“Y-yes,” answered Elsie hesitatingly, “only—only——”
“I know. You dislike even to be told that life is uncompromising. Well, then, we’ll say no more about it. I see I cannot learn for you.”
“It is not that,” exclaimed Elsie. “I am only just beginning to see how you had to forego your youth and bloom to learn for all of us. Tell me all about it, and teach me to be your helper. I am such a lover of pleasure, I never can be strong like you. Tell me how you learned it, Meg.”
“I did not learn to be less than happy. I only learned to do well what lay nearest me, and in that there is happiness. There is the whole dread secret, Rosebud, and if you want me to be epigrammatic and terse here is the formula: Aim high; mind is the greatest of God’s forces. Be honest; a clean conscience is the best bed-fellow at night. Do cheerfully what lies nearest you; fortune surprises the faithful.”

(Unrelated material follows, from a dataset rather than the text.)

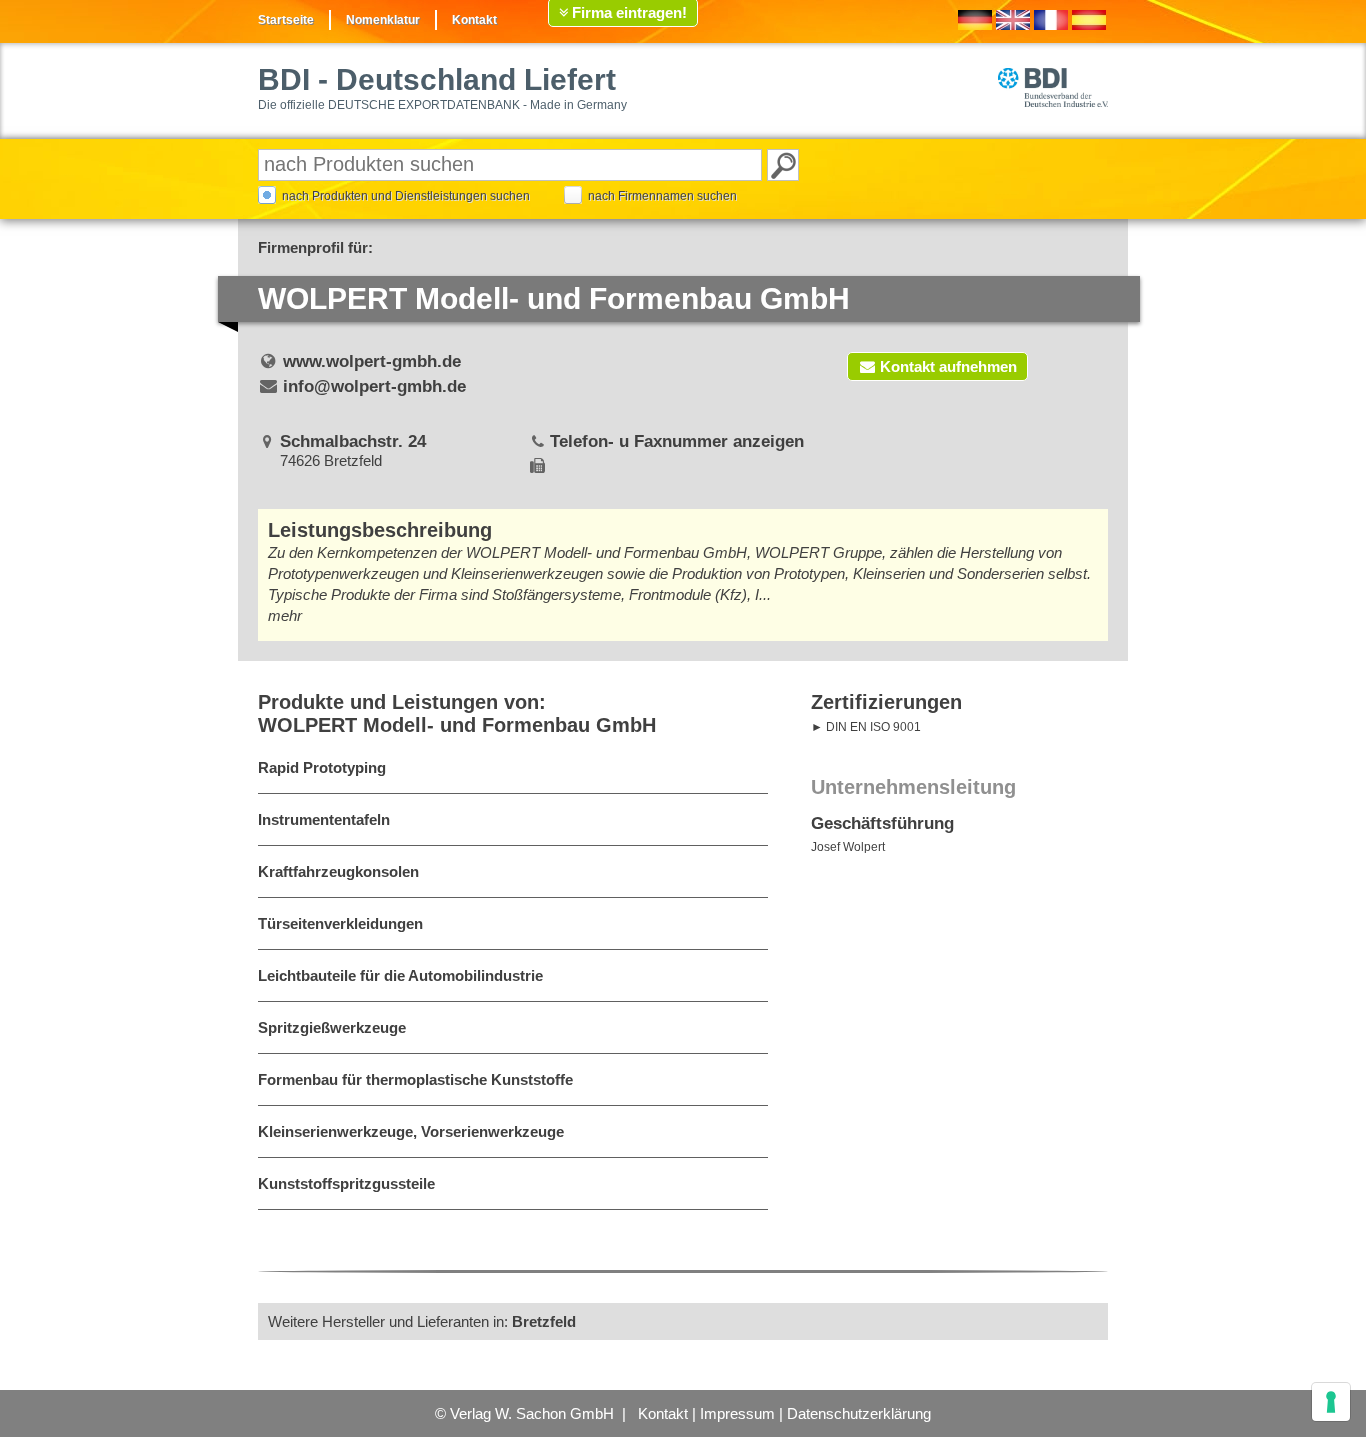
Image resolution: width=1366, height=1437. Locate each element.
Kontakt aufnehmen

“Diogenes in petticoats!” exclaimed Elsie, all her cheerfulness returning. “Make a dictionary, Meg, on the plan that A stands for Apple, and Gilbert and I will not need to go to school.”
“No, I’ve tried philosophy enough on you; you laugh at it.”
“Not for worlds! Trust me, Meg, to learn it all somewhere on the road to threescore and ten. It is a ‘sair’ lesson for one of my temperament; but if it ‘maun be’ it ‘maun be.’”
“I hope your prosy Meg may live long enough to see you safely conning it; for I feel as if I were born to keep your wings from singeing.”
“What a heroine you are, Margaret Murchison! I am fain to fall at your feet and worship you.”
“That would be foolish. Wait to see at least how I bear the burden and heat of the day. You may have to reverse your opinion.”